Beyond highlighting cancerous tissue, Lung Macrodissect AI calculates the total number of tumor cells present within an annotated region of interest (ROI) and determines the percentage of tumor present in all annotated ROIs. This ensures that only adequately concentrated specimens are sent for expensive downstream genetic sequencing and molecular testing. By standardising the enrichment process, Lung Macrodissect AI improves the overall quality and reliability of macrodissection workflows while streamlining the process in its entirety and enhancing efficiency.
“The current manual methods of tumor content estimation and macrodissection are subjective and prone to error,” said Peter Caie, Senior Principal Scientist in the AI Diagnostics group at Indica Labs. “Pathologists spend a significant amount of time meticulously examining slides and annotating regions of interest by hand, a process that is both tedious and demands immense effort on the part of laboratory staff. Lung Macrodissect AI advances the process of slide macrodissection by accurately and objectively quantifying every cell across a whole slide image, guiding and simplifying the annotation process and automatically reporting the tumor content within said annotation in real-time.”

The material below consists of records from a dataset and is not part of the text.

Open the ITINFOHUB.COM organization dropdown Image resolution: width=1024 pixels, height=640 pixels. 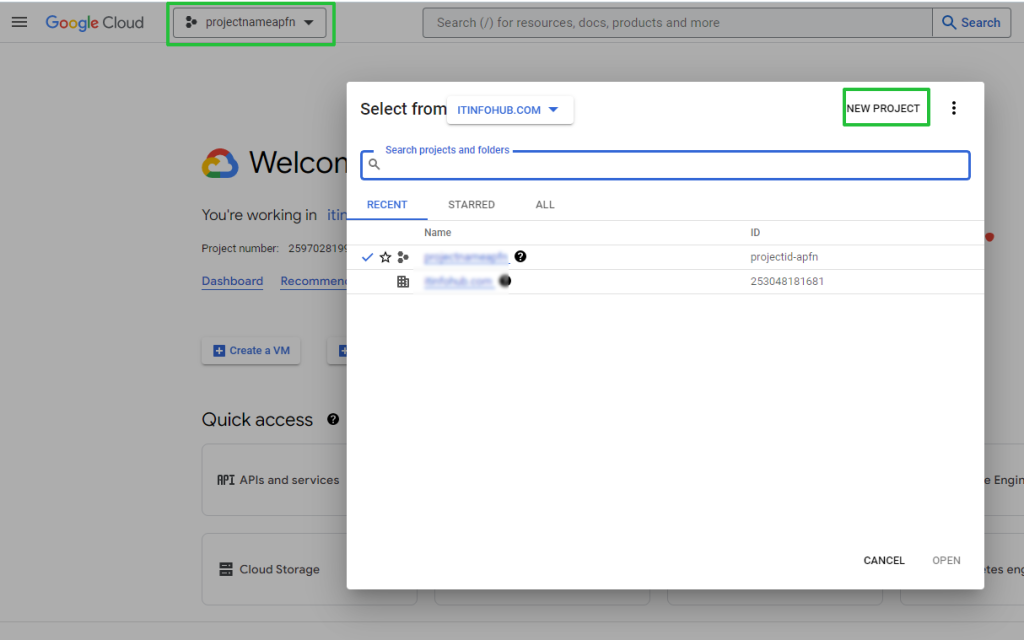510,110
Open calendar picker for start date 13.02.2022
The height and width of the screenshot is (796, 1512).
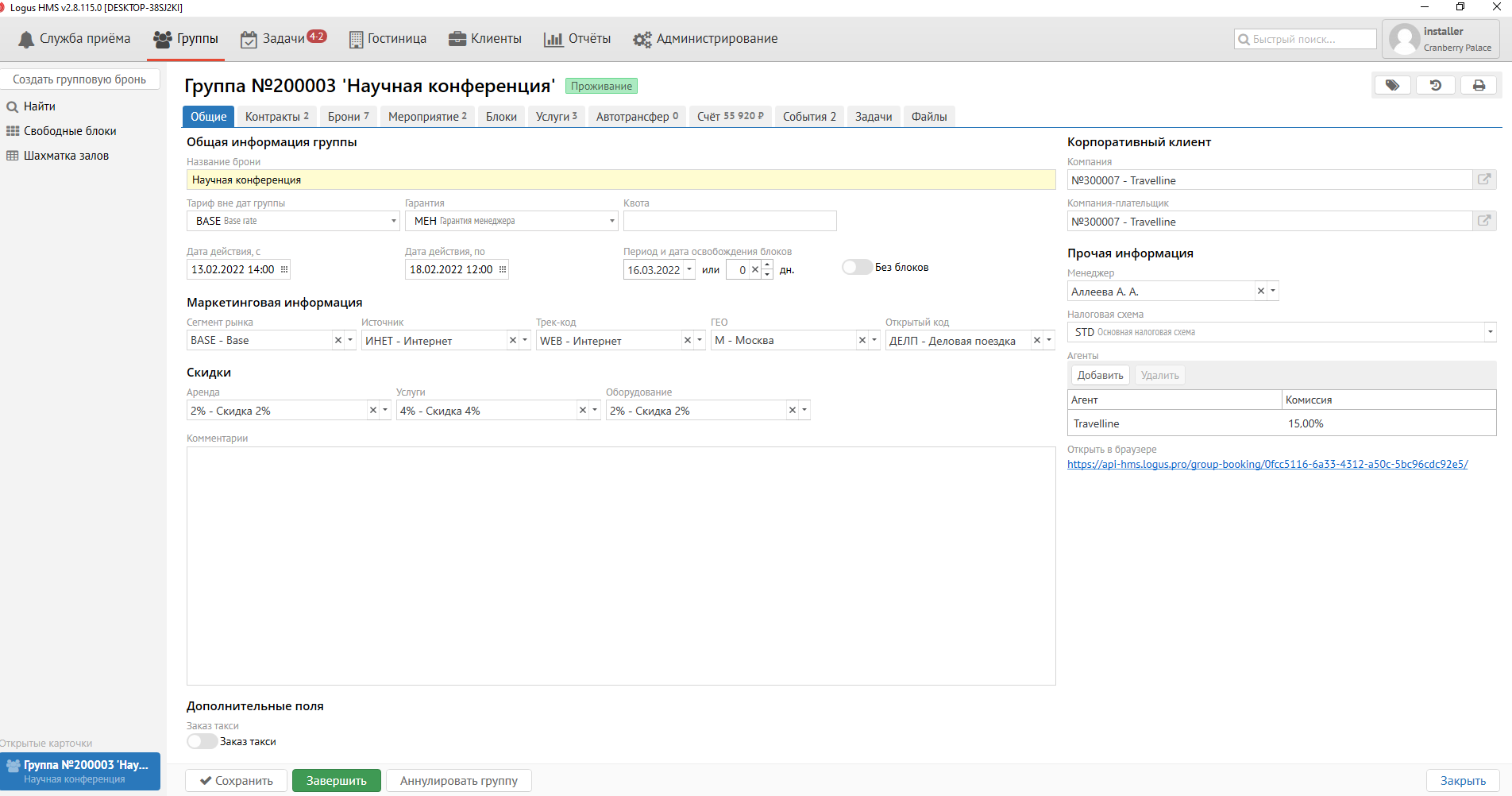(x=284, y=269)
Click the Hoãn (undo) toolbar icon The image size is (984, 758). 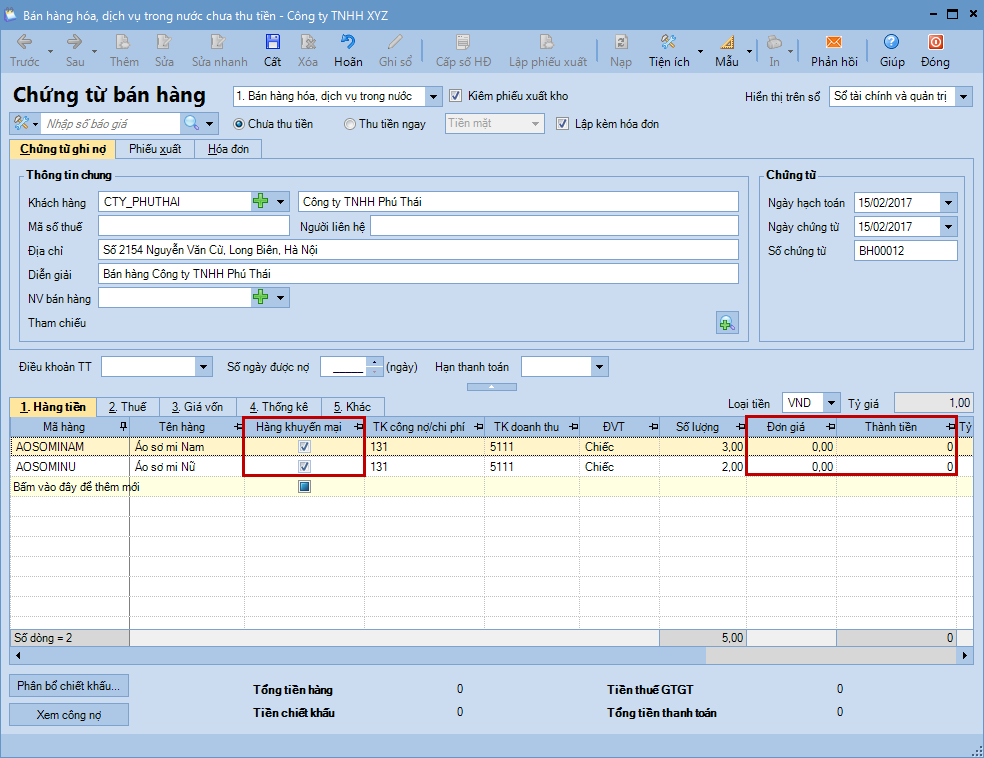click(x=348, y=43)
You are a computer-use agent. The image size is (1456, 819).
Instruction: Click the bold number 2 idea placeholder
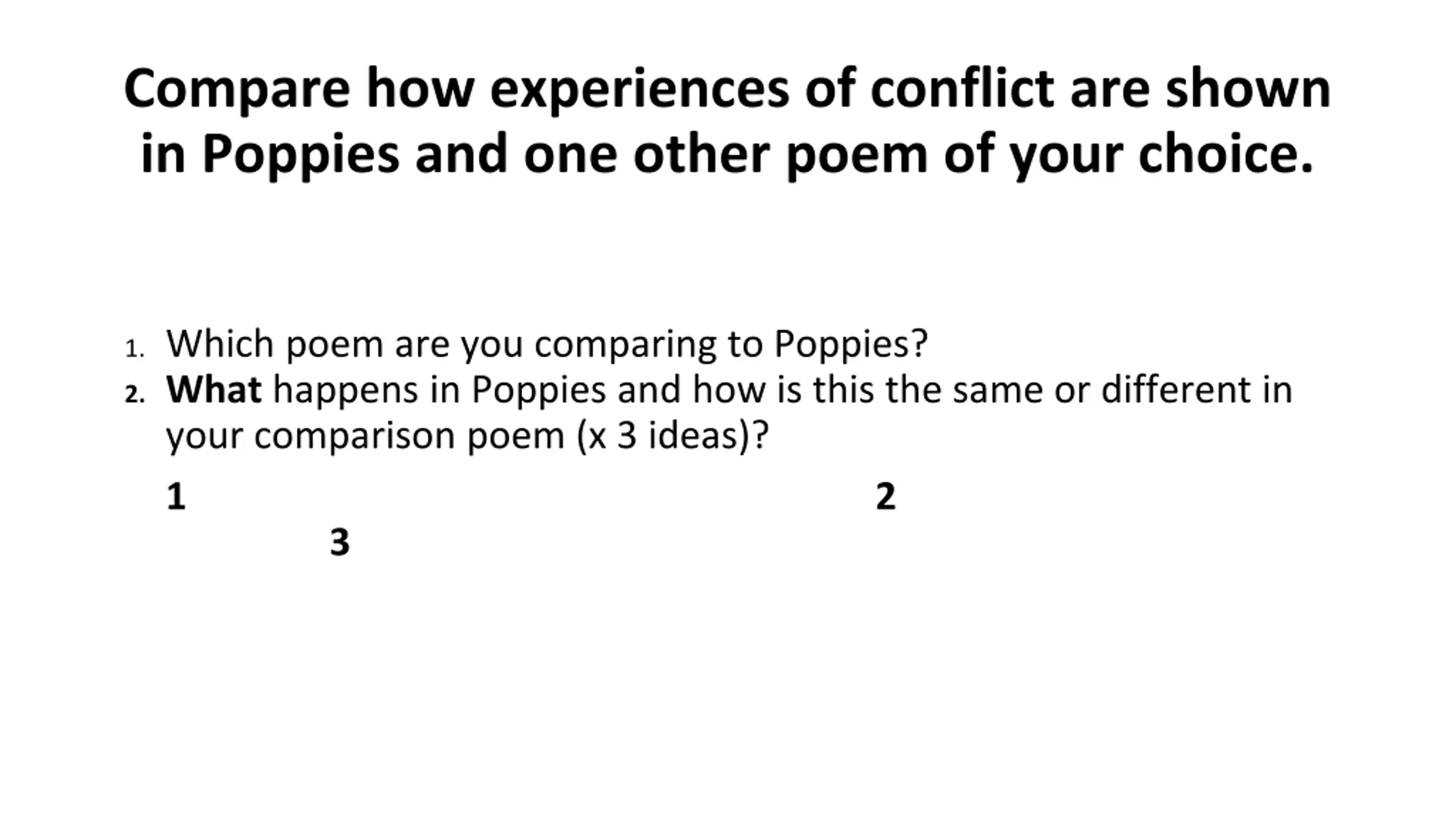coord(886,497)
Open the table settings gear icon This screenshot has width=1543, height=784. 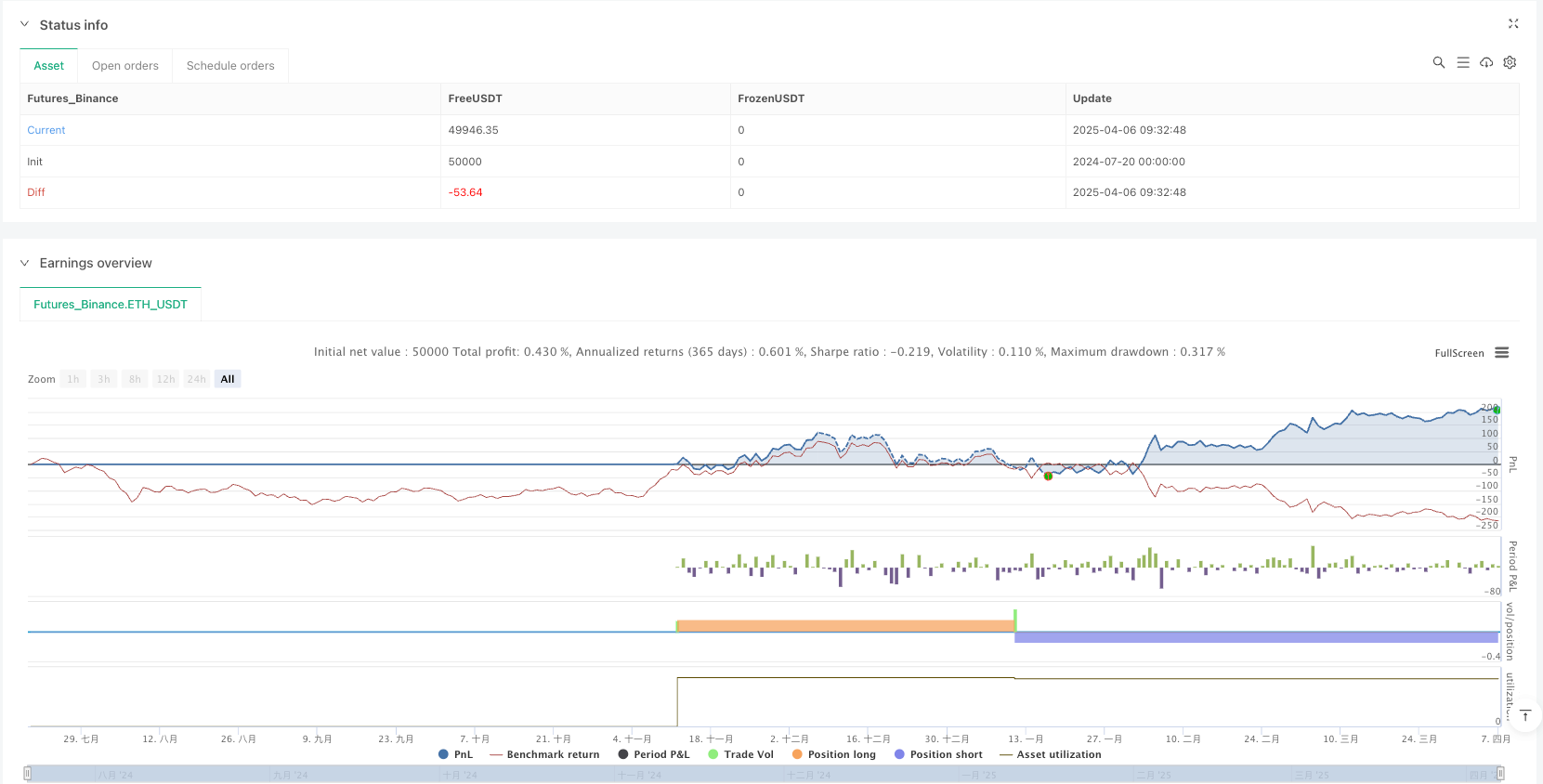pyautogui.click(x=1510, y=62)
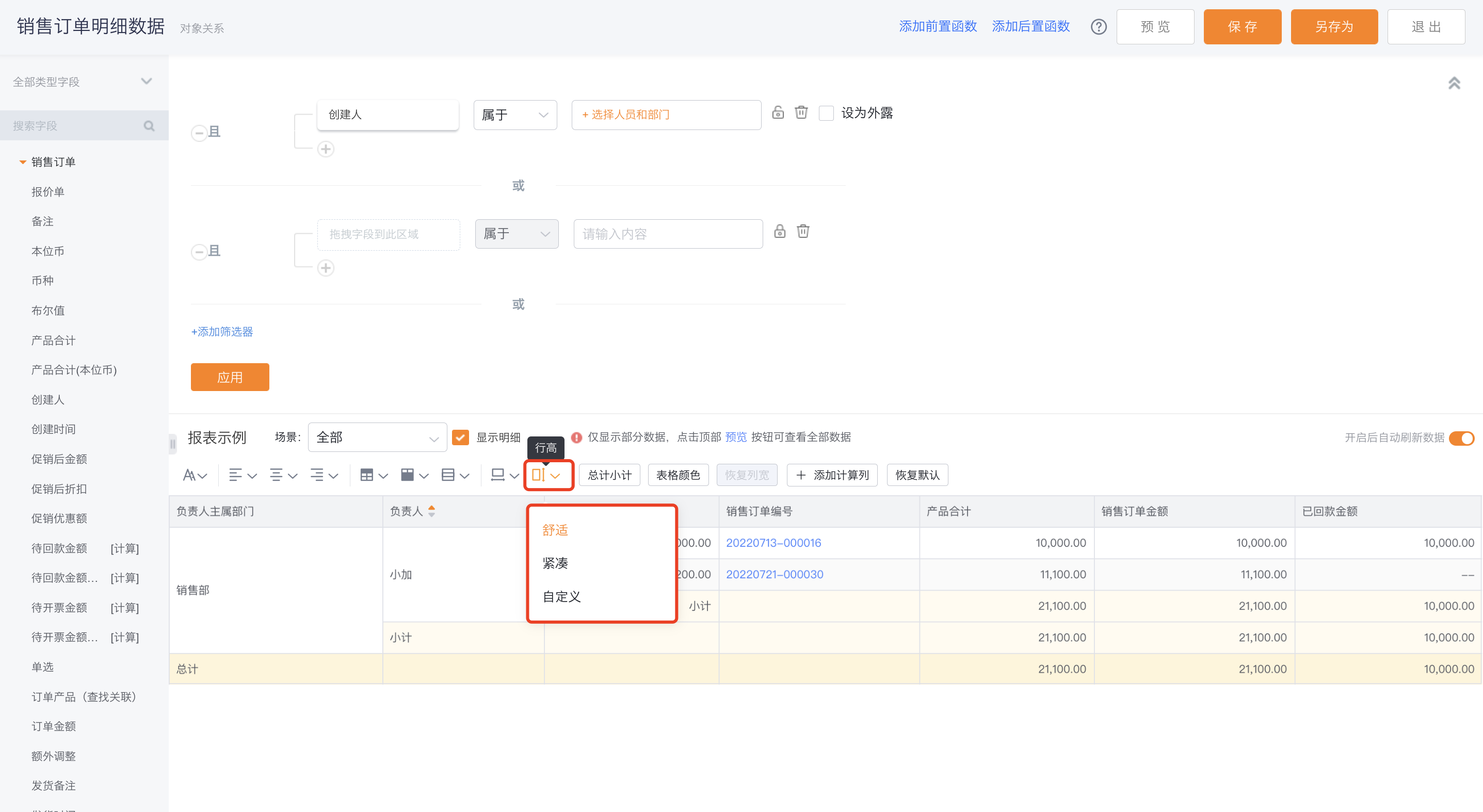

Clinical validation was conducted on 317 primary and metastatic whole slide images from an external site that were previously unseen to the algorithm. Comparing five pathologists’ tumour content estimations with and without assistance from Lung Macrodissect AI revealed significant improvements in agreement and consistency when aided by the algorithm. Without AI assistance, the consistency between pathologists (ICC) was relatively low at 0.45.
The agreement measure (Fleiss’ kappa) when specimens were binarised using a 20% tumour content cut-off, the minimum requirement for most molecular tests, was also low at 0.27. With AI assistance, the ICC score increased to 0.75, and the Fleiss’ kappa statistic rose to 0.66, indicating a ‘substantial and significant’ improvement in consistency of tumour content estimation across pathologists.